Non, il ne s'agit pas de l'inversion du sujet (dans les deux exemples que vous donne Paquit& le sujet est inclu dans la desinence du verbe) il s'agit du mode employé, le subjonctif .
Le dictionnaire de WR a un conjugueur, de même que la RAE. (À mettre dans vos pages de références  )

Au revoir, hasta luego


----------



## Paquita

Il n'y a pas d'inversion du verbe et du sujet, parce que si je ne m'abuse, dans les phrases "plus vous parrainez-de personnes" et "Plus vous identifiez de messages indésirables" le sujet, c'est "vous" et pas "personnes" ; dans la tienne, "il y a" est un impersonnel qui par définition n'a pas de sujet...  C'est juste qu'on ne sépare pas l'expression "cuantas más" du nom qu'elle accompagne.

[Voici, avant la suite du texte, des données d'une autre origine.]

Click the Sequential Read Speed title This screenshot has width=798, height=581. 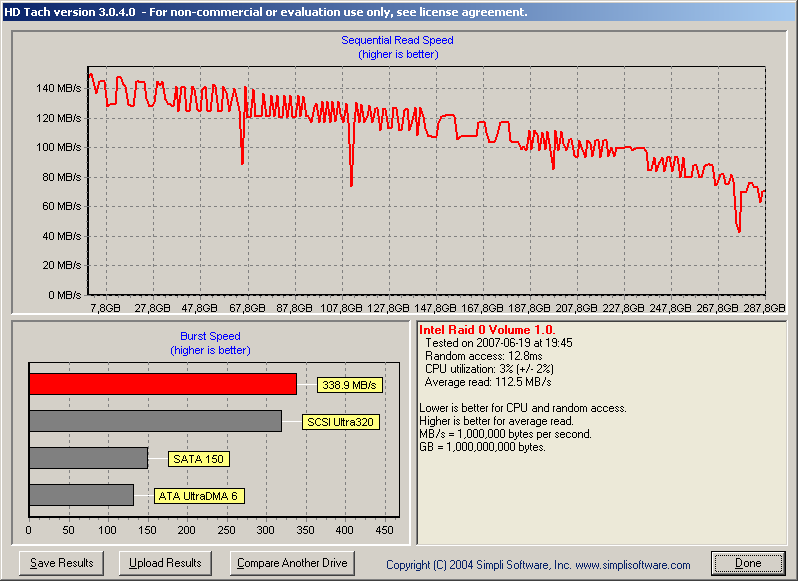click(x=397, y=40)
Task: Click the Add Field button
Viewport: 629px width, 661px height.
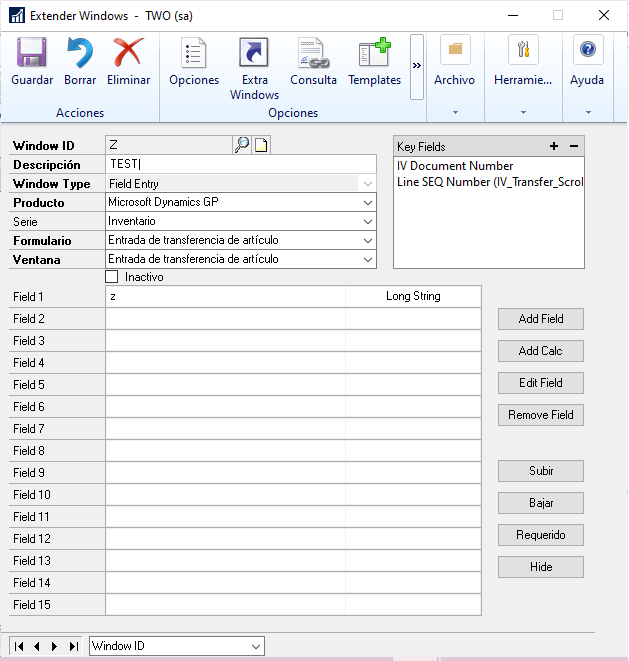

Un autre exemple pour te permettre de trouver la troisième :
"Cuantos más balones toque Messi, mejor" source

Et un petit dernier pour confirmer :
"Cuantos más seamos en el campo más fácil será" source

Donne ta solution et la règle que tu appliques, s'il te plait, pour que nous soyons sûrs que tu as bien compris.


----------



## ejaal3

Ah merci, je pense avoir trouvé, lorsque c'est du futur en francais, on met du subjonctif présent en espagnol ! Comme après "*para que*" ? 

Donc : 

"Cuantas más copas haya, más beberemos" ?


----------



## Paquita

ejaal3 said:


> Comme après "*para que*" ?


Non, après "para que" on met toujours le subjonctif comme en français avec "pour que"

Ici, c'est à cause du futur... Tu as utilisé l'indicatif dans tes deux autres exemples, car le présent ou le passé sont des faits réels. 
Le futur exprime une hypothèse, quelque chose qu'on a prévu mais qui ne se réalisera peut-être pas.

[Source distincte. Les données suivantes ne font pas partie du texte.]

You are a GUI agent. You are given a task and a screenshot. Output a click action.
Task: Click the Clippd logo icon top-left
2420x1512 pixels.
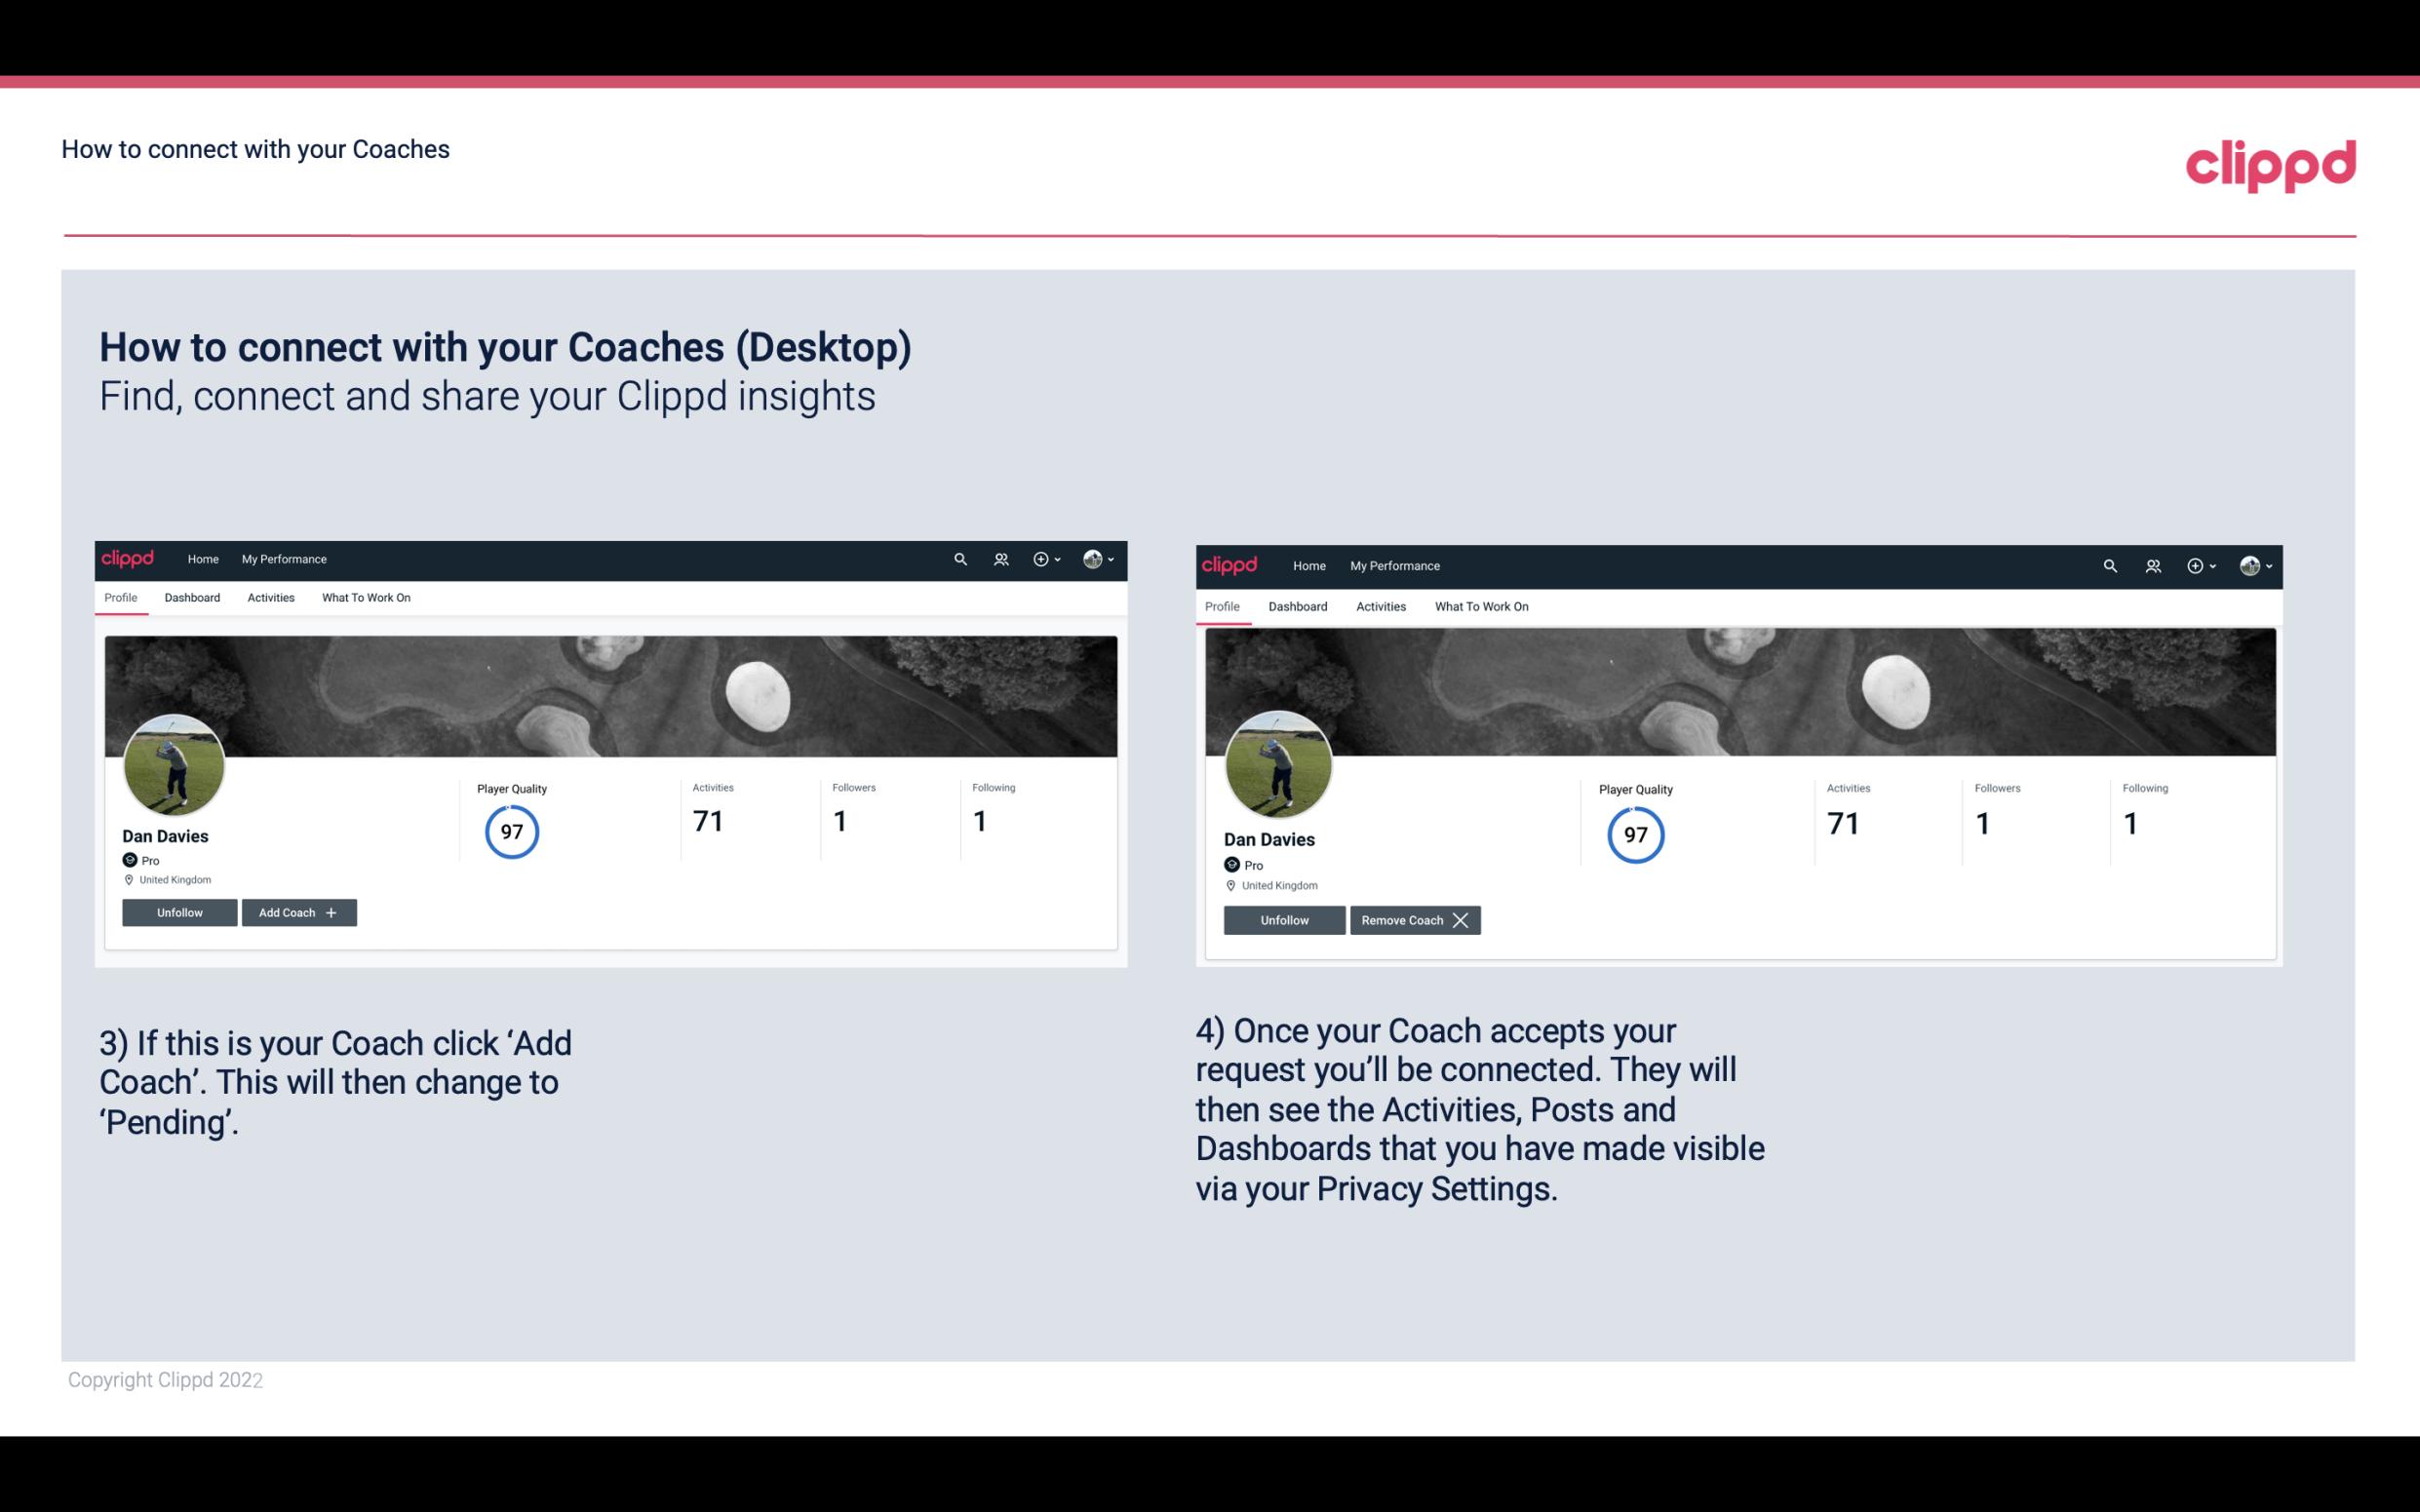(x=133, y=558)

Le subjonctif au lieu du futur en espagnol tu le retrouves avec cuando : "quand tu viendras me voir = cuando vengas a verme"... je ne suis pas du tout sûre que tu n'auras pas empêchement, un accident, une maladie qui rendront ta visite impossible.

Dans ta phrase, "plus il y aura de" veut dire "plus il sera susceptible d'y avoir"... et on n'est pas du tout sûr que le nombre augmentera.

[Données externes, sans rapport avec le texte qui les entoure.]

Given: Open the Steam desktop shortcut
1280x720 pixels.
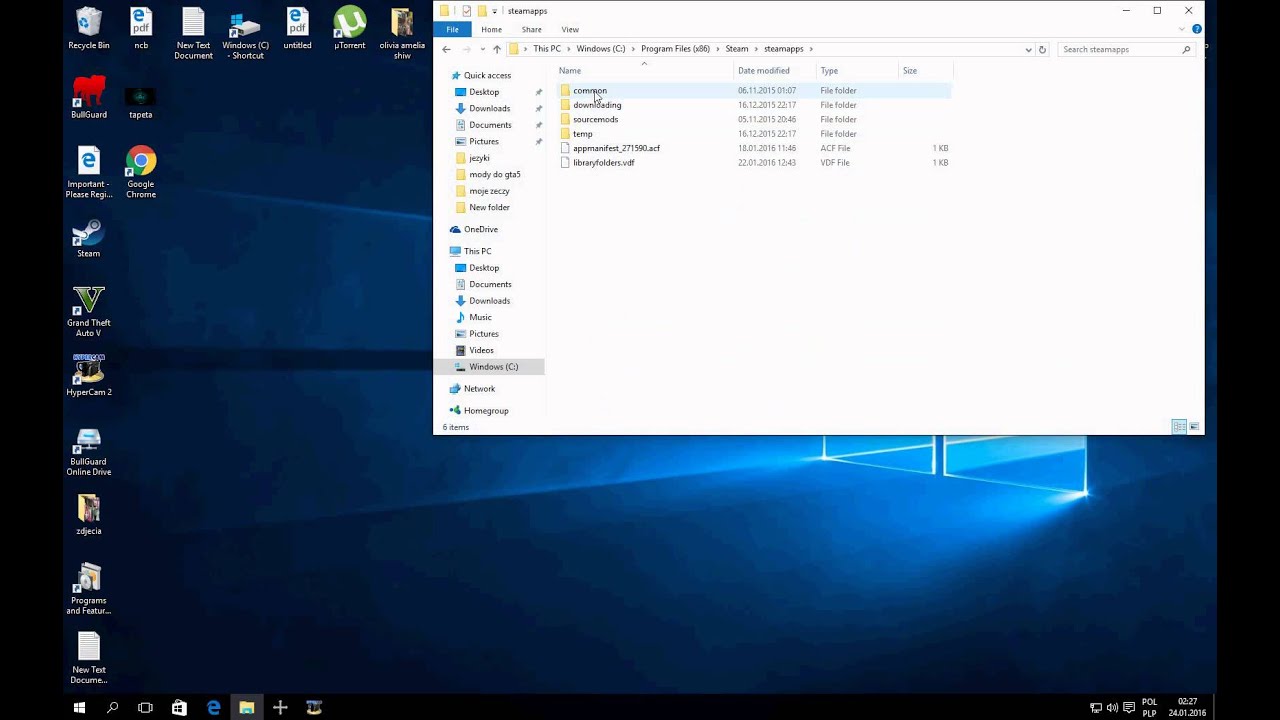Looking at the screenshot, I should 88,238.
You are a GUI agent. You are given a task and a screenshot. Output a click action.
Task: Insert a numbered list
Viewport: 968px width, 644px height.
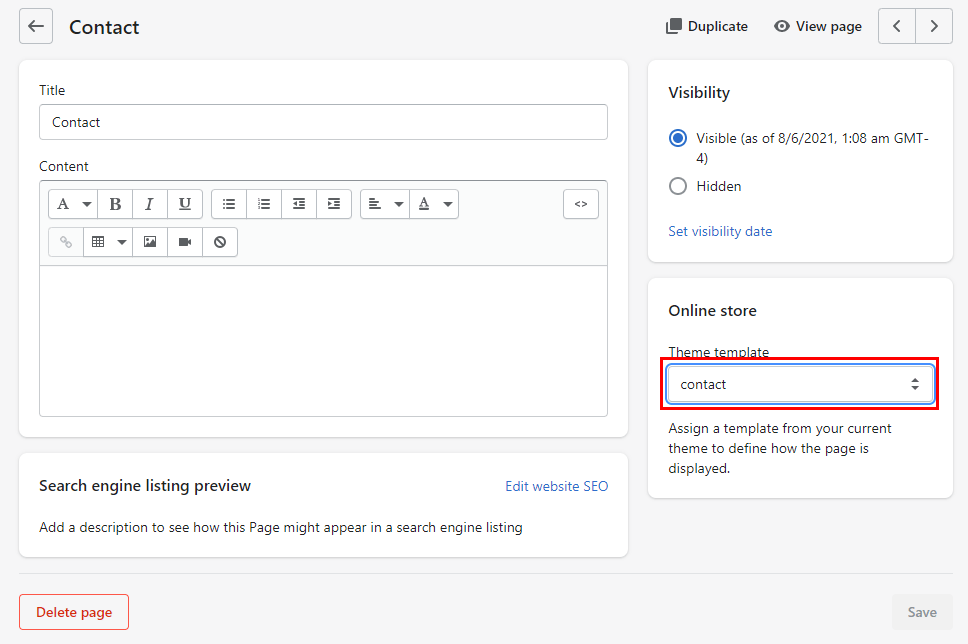point(264,204)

Au fait, c'est juste maintenant !


----------



## ejaal3

Ah d'accord, en tout cas merci beaucoup Paquit& et Cintia&Martine, ça m’éclaire un peu plus sur l'utilisation du subjonctif présent, et du futur !

Merci


----------



## Mister Draken

NUEVA PREGUNTA​
Entiendo la estructura plus... plus. Y entiendo que se traduce *cuanto más... más.*

Sin embargo, me he topado con esta forma usada con tiempos futuros y me pregunto si el primer término no debe convertirse en condicional.

*Plus* les oeuvres contemporaines ne seront qu'elles-mêmes, littérales, ne relevant d'aucin arrière-momnde, ou n'exprimant aucun sens transcendant, *plus* reviendront leurs archives quasi-spectrales. 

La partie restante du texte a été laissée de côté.